Троллейбус был в духе времени — радиофицированный и без кондуктора. Водитель оказался оригиналом, что с недавних пор позволялось. Не ограничиваясь уже принятыми передовыми формами обслуживания — объявлением остановок и призывами предъявлять друг другу проездные билеты (проездной, как и аборт, был веянием оттепели), а в противном случае опускать деньги в кассу и самостоятельно отрывать билетики, — он обращался к пассажирам со стихами:

Я женой моей доволен,

И она довольна мной —

Покупаю каждый месяц

Ей в подарок проездной, —

добавляя после небольшой паузы: “Сочинял Евтушенко, помогала Ахмадулина”.

Этот звездный союз тогда уже распался, но в народном сознании оставался нерасторжимым, так что вполне мог удостоверить статус проездного как гаранта домашнего очага.
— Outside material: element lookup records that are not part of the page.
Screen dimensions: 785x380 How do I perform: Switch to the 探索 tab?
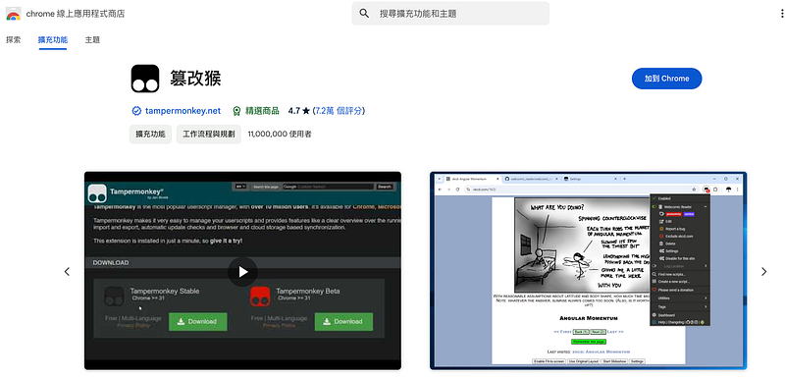point(14,39)
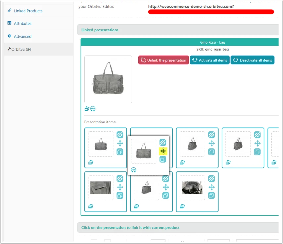Unlink the presentation
This screenshot has height=244, width=283.
pos(164,60)
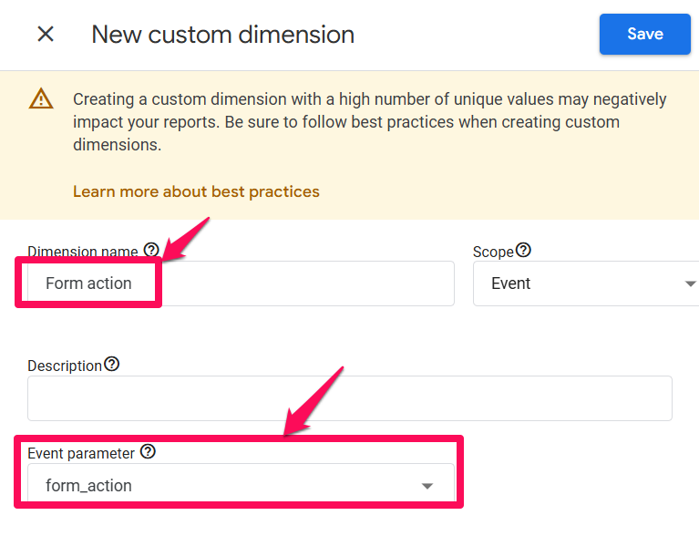Focus the Description text field

pos(350,398)
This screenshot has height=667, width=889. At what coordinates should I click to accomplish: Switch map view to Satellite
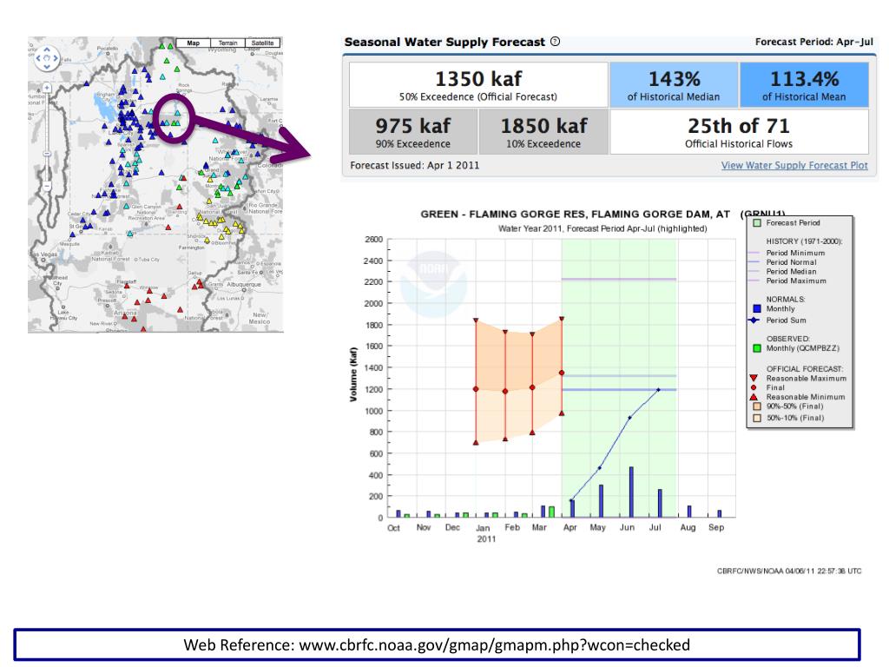(262, 43)
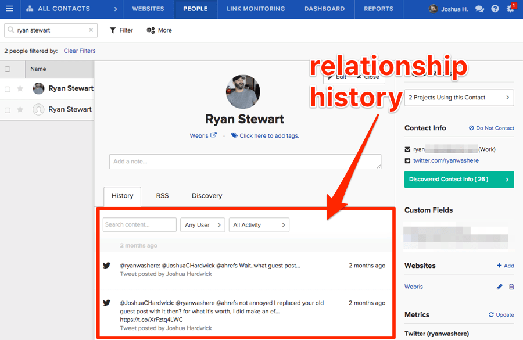The height and width of the screenshot is (340, 523).
Task: Click the chat messages icon
Action: click(479, 9)
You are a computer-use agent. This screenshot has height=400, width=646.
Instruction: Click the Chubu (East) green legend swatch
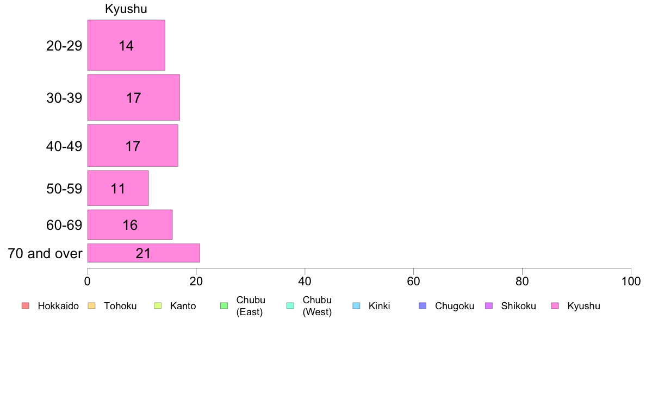click(x=224, y=305)
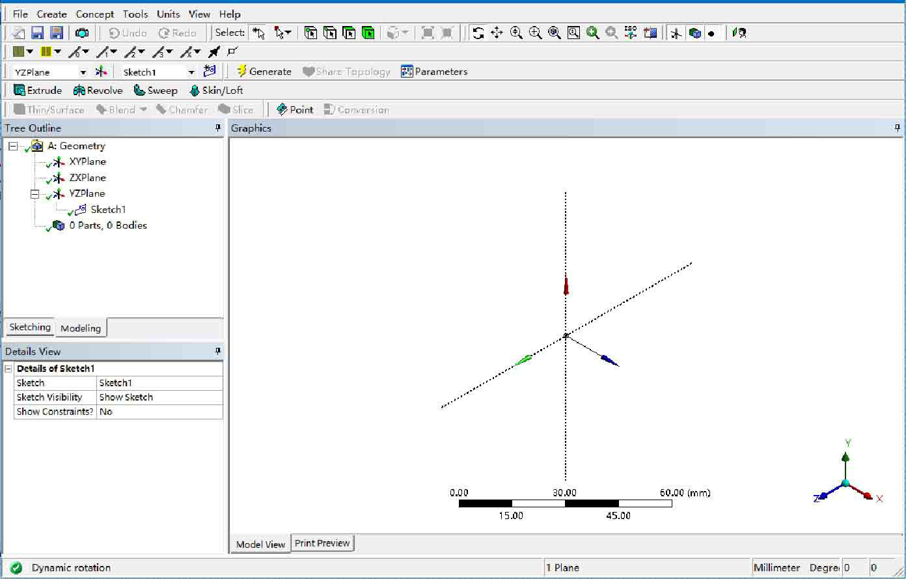Toggle Display Model solid view
The image size is (906, 579).
tap(694, 33)
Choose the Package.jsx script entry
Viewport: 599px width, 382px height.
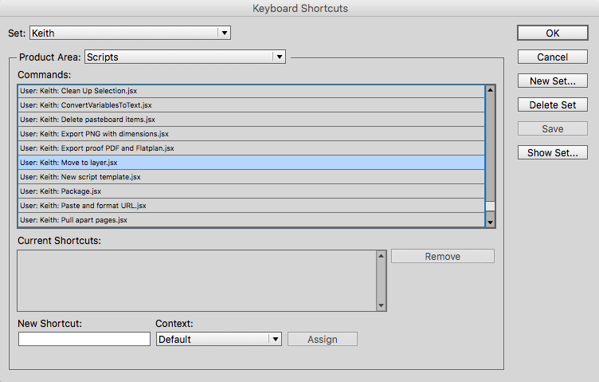[x=252, y=191]
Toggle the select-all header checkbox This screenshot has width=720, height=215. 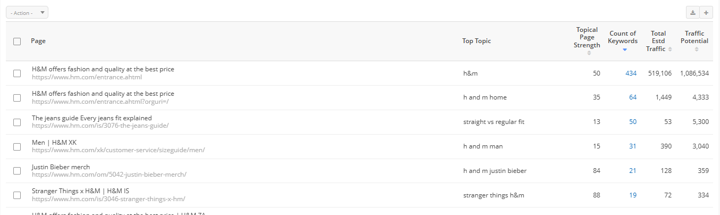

Проекция творческого “я” поэта-водителя одновременно на вымышленную рекламную семью и на мифопоэтическую чету номер один лучилась верой в социализм с человеческим лицом. По прибытии в палату я продекламировал стишок своей знакомой, подключив и нашу пунктирную связь к мощной культурной парадигме.

Новый год я встретил у друзей в Большом Гнездниковском, а основательно набравшись, поехал в Склифосовского снова — на обнаруженном в доме велосипеде. В больницу меня пустили, персонал тоже праздновал. Все шло хорошо, но на обратном пути, за рестораном “София”, велосипед развернуло на рыхлом снегу, я упал и сломал ключицу, к счастью левую. Я кое-как добрался домой, однако под утро боль вступила по-настоящему, и я отправился к Склифосовскому уже в качестве пациента. Ключица срасталась долго, но еще дольше, как ни странно, длился наш роман — до самого конца 60-х.

Теперь у меня папина квартира на Садовом кольце, и с балкона четырнадцатого этажа видно место, где я тогда навернулся. От кого был аборт, осталось загадкой.

 

ПЕРЕД ВОСХОДОМ СОЛНЦА

 

Писатели снятся мне редко. Давным-давно, в 9-м классе, приснился Проспер Мериме, с густыми бровями и в круглой меховой шапке. Брови были с портрета в старой “Литературной энциклопедии”, а шапку он, видимо, надел, прослышав о русских холодах, погубивших Наполеона. Мы всласть наговорились о литературе, особенно о Прусте.